▸ **FRAGMENTO DEL DOCUMENTO**
········
Maurías llevaba pocos meses en La Rioja. Tenía 30 años. Había nacido en Córdoba. Era cura tercermundista de la orden de los franciscanos. Se sentía perseguido, pero le había prometido a monseñor Enrique Angelelli, de la Diócesis de La Rioja, que lo protegía, que recién en septiembre se iría a Roma. Corría riesgos. Aunque su compromiso con los pobres, a los que visitaba de rancho en rancho, en defensa de labradores que reclamaban parcelas de tierras a los terratenientes radicalizados de la organización Familia Tradición y Propiedad (FTP), lo impulsaban a continuar en Chamical. “Más vale morir joven, haciendo algo por el evangelio, que morir viejo sin haber hecho nada”, le había dicho Murias a su hermana Marta.

Por entonces, la jerarquía eclesiástica, integrada por los obispos Raúl Primatesta, Adolfo Tórtolo, confesor del general Jorge Videla, Victorio Bonamín, Antonio Plaza, entre otros, compartían los postulados de la dictadura militar. Pero unos pocos obispos, como Angelelli, la denunciaban. Después del golpe de marzo de 1976, instó a sus pares de la Conferencia Episcopal: “ Abran los ojos. Mañana los señalarán como traidores, cómplices o cobardes, que pudieron ayudar a resolver graves problemas de dolor a hermanos nuestros y no lo hicieron como lo deberían haber hecho.” Maurías, sobre quien el entonces cardenal Jorge Bergoglio pidió su beatificación en 2011, era hijo de un agente inmobiliario, que imaginaba que su hijo emprendería una carrera militar. Muy leído y formado en filosofía, Murias estaba relacionado con el grupo Cristianos para la Liberación, la izquierda cristiana, aunque de manera no orgánica.
········
▸ **REGISTROS PROPORCIONADOS**
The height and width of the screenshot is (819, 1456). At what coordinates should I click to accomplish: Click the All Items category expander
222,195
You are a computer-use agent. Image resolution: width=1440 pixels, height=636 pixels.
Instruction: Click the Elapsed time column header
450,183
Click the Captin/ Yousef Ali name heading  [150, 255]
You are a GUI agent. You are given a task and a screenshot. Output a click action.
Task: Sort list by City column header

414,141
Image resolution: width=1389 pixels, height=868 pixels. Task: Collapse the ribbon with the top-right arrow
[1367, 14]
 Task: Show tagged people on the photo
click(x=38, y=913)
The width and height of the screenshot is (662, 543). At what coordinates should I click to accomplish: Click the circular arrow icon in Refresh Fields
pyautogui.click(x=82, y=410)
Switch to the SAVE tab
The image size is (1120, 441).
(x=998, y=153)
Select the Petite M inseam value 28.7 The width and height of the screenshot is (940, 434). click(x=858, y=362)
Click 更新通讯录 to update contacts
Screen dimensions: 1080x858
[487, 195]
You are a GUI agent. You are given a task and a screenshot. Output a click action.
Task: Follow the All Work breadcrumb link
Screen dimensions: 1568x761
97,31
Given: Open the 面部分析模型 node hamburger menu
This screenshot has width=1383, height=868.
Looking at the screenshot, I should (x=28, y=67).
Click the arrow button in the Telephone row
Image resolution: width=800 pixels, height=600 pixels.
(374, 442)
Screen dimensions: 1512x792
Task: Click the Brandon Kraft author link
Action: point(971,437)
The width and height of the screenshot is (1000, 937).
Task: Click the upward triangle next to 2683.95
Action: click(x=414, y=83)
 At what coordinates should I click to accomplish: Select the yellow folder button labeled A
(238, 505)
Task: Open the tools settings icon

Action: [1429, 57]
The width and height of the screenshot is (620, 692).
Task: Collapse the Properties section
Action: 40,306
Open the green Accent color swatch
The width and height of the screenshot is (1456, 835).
········
▸ **OBJETIVO DEL EJERCICIO**
Transcribe completo y sin ningún cambio el fragmento del documento de más arriba sobre el cura franciscano en La Rioja.

▸ **EJERCICIO RESUELTO**
Maurías llevaba pocos meses en La Rioja. Tenía 30 años. Había nacido en Córdoba. Era cura tercermundista de la orden de los franciscanos. Se sentía perseguido, pero le había prometido a monseñor Enrique Angelelli, de la Diócesis de La Rioja, que lo protegía, que recién en septiembre se iría a Roma. Corría riesgos. Aunque su compromiso con los pobres, a los que visitaba de rancho en rancho, en defensa de labradores que reclamaban parcelas de tierras a los terratenientes radicalizados de la organización Familia Tradición y Propiedad (FTP), lo impulsaban a continuar en Chamical. “Más vale morir joven, haciendo algo por el evangelio, que morir viejo sin haber hecho nada”, le había dicho Murias a su hermana Marta.

Por entonces, la jerarquía eclesiástica, integrada por los obispos Raúl Primatesta, Adolfo Tórtolo, confesor del general Jorge Videla, Victorio Bonamín, Antonio Plaza, entre otros, compartían los postulados de la dictadura militar. Pero unos pocos obispos, como Angelelli, la denunciaban. Después del golpe de marzo de 1976, instó a sus pares de la Conferencia Episcopal: “ Abran los ojos. Mañana los señalarán como traidores, cómplices o cobardes, que pudieron ayudar a resolver graves problemas de dolor a hermanos nuestros y no lo hicieron como lo deberían haber hecho.” Maurías, sobre quien el entonces cardenal Jorge Bergoglio pidió su beatificación en 2011, era hijo de un agente inmobiliario, que imaginaba que su hijo emprendería una carrera militar. Muy leído y formado en filosofía, Murias estaba relacionado con el grupo Cristianos para la Liberación, la izquierda cristiana, aunque de manera no orgánica.